◆ Task brief
Set down all of the entries precisely as they were written.

━━ Listed records ━━

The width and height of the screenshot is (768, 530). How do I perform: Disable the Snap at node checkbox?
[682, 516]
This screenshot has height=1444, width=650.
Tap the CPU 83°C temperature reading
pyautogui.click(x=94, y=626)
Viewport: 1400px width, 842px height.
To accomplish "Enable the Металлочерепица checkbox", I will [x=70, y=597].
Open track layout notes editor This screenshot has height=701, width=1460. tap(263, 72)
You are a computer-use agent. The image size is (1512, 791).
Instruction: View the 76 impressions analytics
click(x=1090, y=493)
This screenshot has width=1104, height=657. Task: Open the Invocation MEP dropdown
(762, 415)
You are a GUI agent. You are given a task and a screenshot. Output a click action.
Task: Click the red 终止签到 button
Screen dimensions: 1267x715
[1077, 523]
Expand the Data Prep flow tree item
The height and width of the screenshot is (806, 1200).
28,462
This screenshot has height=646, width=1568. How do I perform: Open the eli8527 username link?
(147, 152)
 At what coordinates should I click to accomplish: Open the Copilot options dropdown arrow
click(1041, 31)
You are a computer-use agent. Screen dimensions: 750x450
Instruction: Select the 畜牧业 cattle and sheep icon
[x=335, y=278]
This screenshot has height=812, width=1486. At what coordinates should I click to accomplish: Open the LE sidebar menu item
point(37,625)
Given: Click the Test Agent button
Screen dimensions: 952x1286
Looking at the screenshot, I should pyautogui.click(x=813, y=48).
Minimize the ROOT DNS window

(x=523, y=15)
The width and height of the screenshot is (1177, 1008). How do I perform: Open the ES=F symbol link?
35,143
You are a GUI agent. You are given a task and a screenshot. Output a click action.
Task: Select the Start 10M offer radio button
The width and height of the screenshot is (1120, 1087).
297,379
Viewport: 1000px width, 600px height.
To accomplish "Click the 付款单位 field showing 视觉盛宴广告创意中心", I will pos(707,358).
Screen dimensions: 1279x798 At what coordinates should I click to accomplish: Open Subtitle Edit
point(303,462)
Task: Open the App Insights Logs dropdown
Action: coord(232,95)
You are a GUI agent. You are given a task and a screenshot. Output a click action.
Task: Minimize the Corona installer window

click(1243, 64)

━━━

◆ Exercise response
The width and height of the screenshot is (768, 530). How do I perform: Disable the Snap at node checkbox?
[682, 516]
This screenshot has height=1444, width=650.
Tap the CPU 83°C temperature reading
pyautogui.click(x=94, y=626)
Viewport: 1400px width, 842px height.
To accomplish "Enable the Металлочерепица checkbox", I will [x=70, y=597].
Open track layout notes editor This screenshot has height=701, width=1460. tap(263, 72)
You are a computer-use agent. The image size is (1512, 791).
Instruction: View the 76 impressions analytics
click(x=1090, y=493)
This screenshot has width=1104, height=657. Task: Open the Invocation MEP dropdown
(762, 415)
You are a GUI agent. You are given a task and a screenshot. Output a click action.
Task: Click the red 终止签到 button
Screen dimensions: 1267x715
[1077, 523]
Expand the Data Prep flow tree item
The height and width of the screenshot is (806, 1200).
28,462
This screenshot has height=646, width=1568. How do I perform: Open the eli8527 username link?
(147, 152)
 At what coordinates should I click to accomplish: Open the Copilot options dropdown arrow
click(1041, 31)
You are a computer-use agent. Screen dimensions: 750x450
Instruction: Select the 畜牧业 cattle and sheep icon
[x=335, y=278]
This screenshot has height=812, width=1486. At what coordinates should I click to accomplish: Open the LE sidebar menu item
point(37,625)
Given: Click the Test Agent button
Screen dimensions: 952x1286
Looking at the screenshot, I should pyautogui.click(x=813, y=48).
Minimize the ROOT DNS window

(x=523, y=15)
The width and height of the screenshot is (1177, 1008). How do I perform: Open the ES=F symbol link?
35,143
You are a GUI agent. You are given a task and a screenshot. Output a click action.
Task: Select the Start 10M offer radio button
The width and height of the screenshot is (1120, 1087).
297,379
Viewport: 1000px width, 600px height.
To accomplish "Click the 付款单位 field showing 视觉盛宴广告创意中心", I will pos(707,358).
Screen dimensions: 1279x798 At what coordinates should I click to accomplish: Open Subtitle Edit
point(303,462)
Task: Open the App Insights Logs dropdown
Action: coord(232,95)
You are a GUI agent. You are given a task and a screenshot. Output a click action.
Task: Minimize the Corona installer window

click(1243, 64)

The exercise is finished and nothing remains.